==== Supplied material ====

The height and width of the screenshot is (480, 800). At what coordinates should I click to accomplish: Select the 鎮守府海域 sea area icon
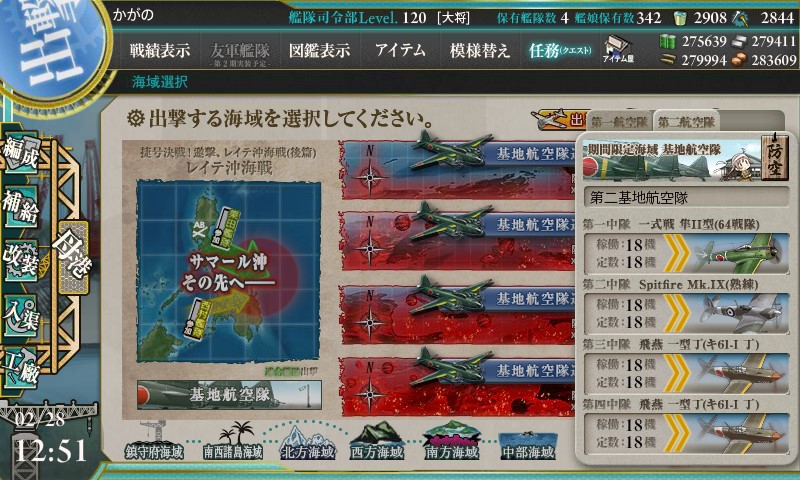click(154, 441)
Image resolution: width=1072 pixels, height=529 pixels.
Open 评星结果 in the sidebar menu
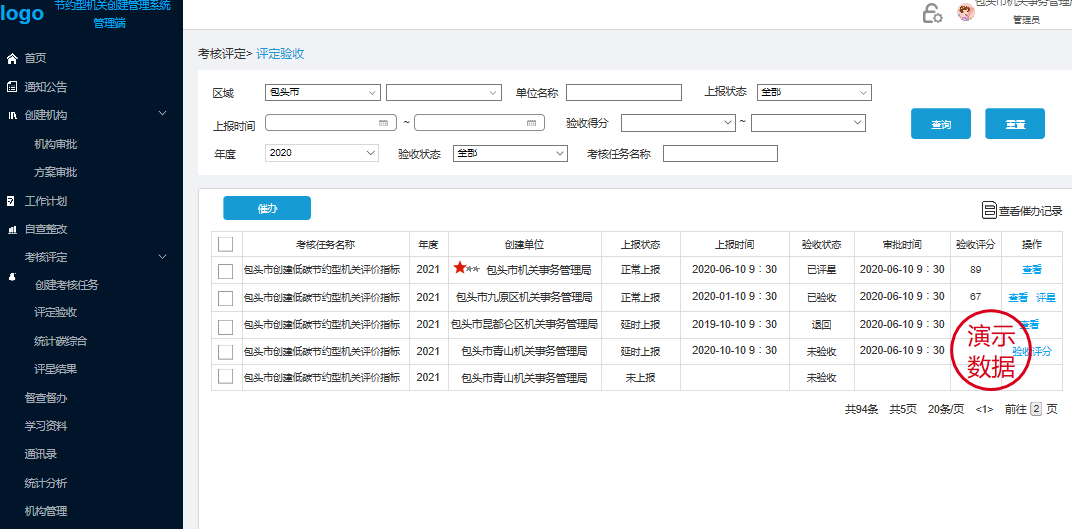[55, 369]
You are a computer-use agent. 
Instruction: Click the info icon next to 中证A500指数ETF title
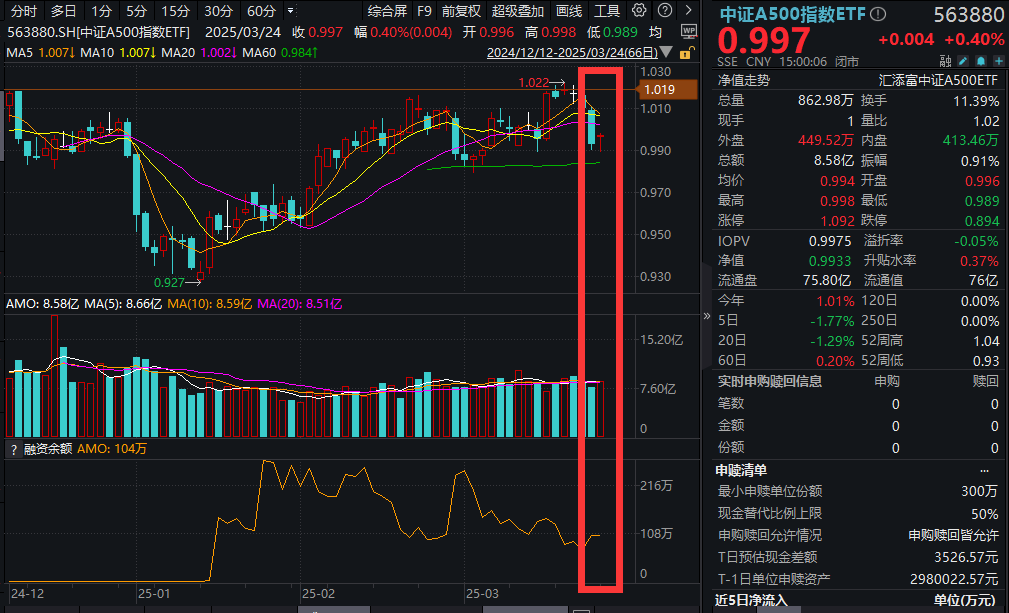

====

→ **Problem statement**
Arrange the material above as a Markdown table with the columns Row and Line, giving each line its own numbered row and skipping any blank lines. Leave the pictures out of the answer.

→ **Exercise solution**
| Row | Line |
|---|---|
| 1 | The height and width of the screenshot is (480, 800). At what coordinates should I click to accomplish: Select the 鎮守府海域 sea area icon |
| 2 | click(154, 441) |
| 3 | Image resolution: width=1072 pixels, height=529 pixels. |
| 4 | Open 评星结果 in the sidebar menu |
| 5 | [55, 369] |
| 6 | You are a computer-use agent.  |
| 7 | Instruction: Click the info icon next to 中证A500指数ETF title |